ADELAIDE, Australia (AP) — The government of South Australia state said Tuesday it will seek damages or compensation from Lance Armstrong after his reported confession to Oprah Winfrey that he doped during his career.
Roger Federer, meanwhile, wants to hear the confession for himself.
South Australia Premier Jay Weatherill said the state would seek the repayment of several million dollars in appearance fees paid to Armstrong for competing in the Tour Down Under cycle race in 2009, 2010 and 2011.
Weatherill said reports that Armstrong has admitted doping during a recorded interview with Winfrey, due to be broadcast in the United States on Thursday, changed the government's view on its entitlement to compensation.
He said Armstrong "has deceived the cycling community around the world" by repeatedly denying he used performance-enhancing drugs during a career in which he won the Tour de France seven times.
"We'd be more than happy for Mr. Armstrong to make any repayment of monies to us," Weatherill said.
Meanwhile, speaking from the Australian Open at Melbourne Park after advancing easily into the second round with a 6-2, 6-4, 6-1 win over Benoit Paire, Federer said he'd be "intrigued to hear the interview."
"There has been a lot of talk about it, and obviously, you know, a lot of focus on Lance and the cycling part," the 17-time tennis Grand Slam winner said. "It's obviously been a difficult situation for the whole of the sport and for him and all the people involved. So I've got to get the facts right and just hear what he said, really."
French tennis veteran Michael Llodra voiced the sentiment of many of his countrymen, saying "we were suspicious" of Armstrong's achievements.
"But if he's announcing that he was doping it's a shame because it's a sport that's trying to save its image," Llodra added. "If the champion was doing it, it's not good for the image of cycling.
"It's always disappointing to find out that an athlete was doping, but especially an icon of international sports," he said. "It's really a shame because he gave dreams to so many kids. He was full of lofty words — but now we know they were just words."
Weatherill refused to say how much the South Australian state government paid to Armstrong to secure his participation in the ProTour race for three-straight years. The figure has been placed as high as $9 million over three years, but Tour Down Under race director Mike Turtur has disputed that figure.
Armstrong chose the Australian cycle tour, the first event of the annual ProTour, to make his return to professional cycling in 2009 after a two-year retirement. He also made the six-stage road race his last professional race before his final retirement in 2011.
The South Australian government paid appearance fees to Armstrong to build the profile of the race and promote tourism. That effort was hugely successful and in each of the years Armstrong competed, hundreds of thousands watched the race live and millions more saw it on television.
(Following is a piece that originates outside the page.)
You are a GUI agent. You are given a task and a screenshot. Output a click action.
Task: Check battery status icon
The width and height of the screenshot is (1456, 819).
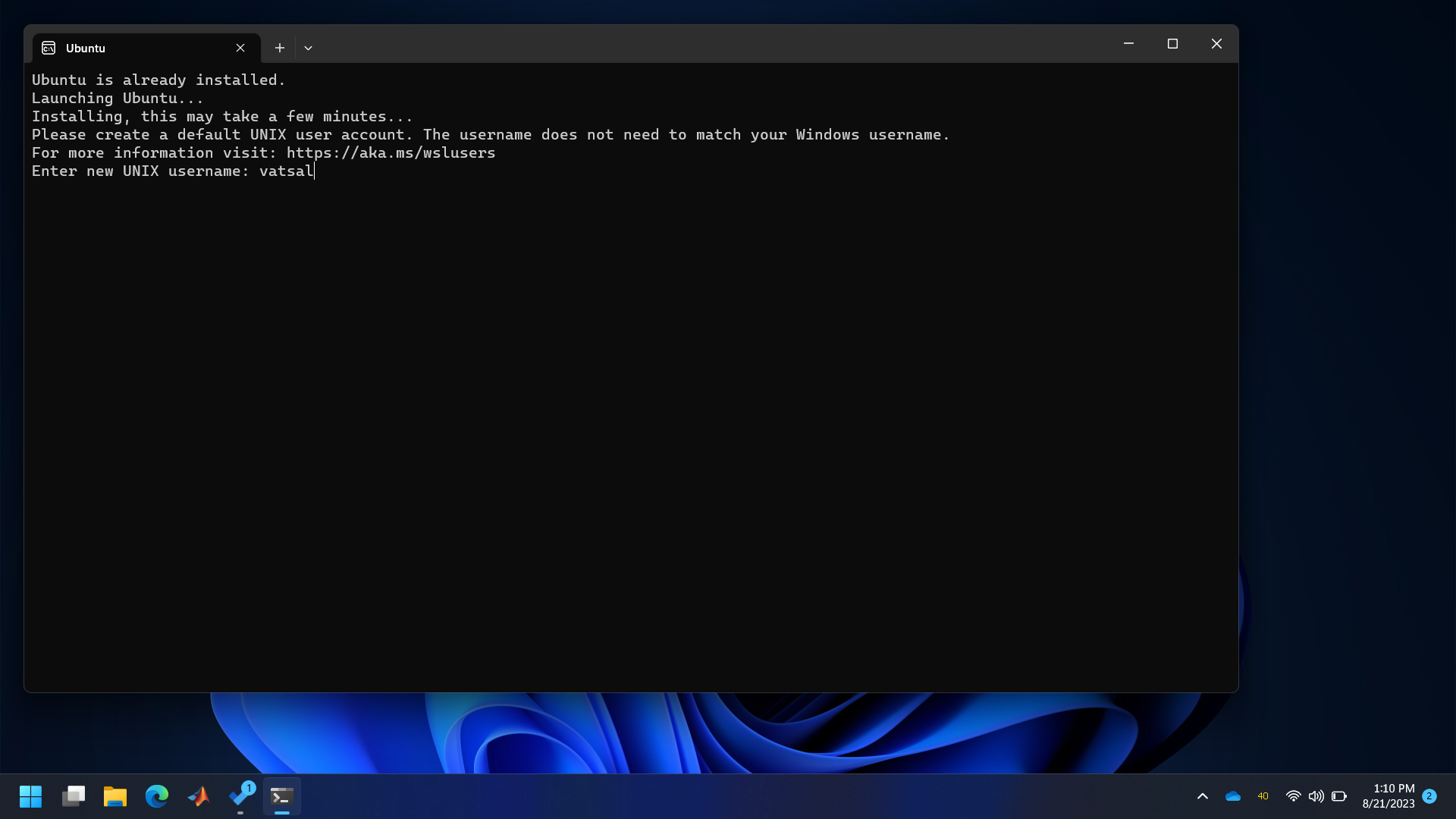coord(1339,796)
Armstrong's presence increased spectator attendance at the 2009 race by more than 212,000 and doubled the number of media accredited to cover the event.
Turtur this week said he doubted that fallout from Armstrong's interview with Winfrey would damage this year's Tour Down. Armstrong's former team, Radioshack-Leopard Trek, is among the teams contesting the race which starts with a criterium prologue on Sunday.
"We've got all these exciting young athletes and in respect to them, we need to show we appreciate what they're doing," he said.
Team directors and individual riders in Australia for the Tour Down Under have refused to comment until the Armstrong interview has screened. The Radioshack team directed media inquiries to its head of communications who was en-route to Australia on Wednesday.
Leading cycling commentator Phil Liggett said if Armstrong had confessed he hoped he was at peace with himself.
"Assuming that he has confessed then I hope he could tell the absolute truth and was able to make peace with himself," Liggett told The Adelaide Advertiser. "If he's done that then the sport can move forward without him."
Armstrong has never tested positive for performance-enhancing drugs and for a decade he strenuously denied doping and resorted to lawsuits to protect his reputation.
The publication of a damning 1,000-page report by the United States Anti-Doping Agency, which placed Armstrong at the center of what it called one of the most sophisticated doping operations in sports, has led to counter-suits against the rider.
Those who had been successfully sued by Armstrong, including Britain's Sunday Times newspaper, are now seeking repayment of the damages they were forced to pay. Others are seeking repayment of sponsorships and prize money paid during Armstrong's career as the world's most famous professional cyclist.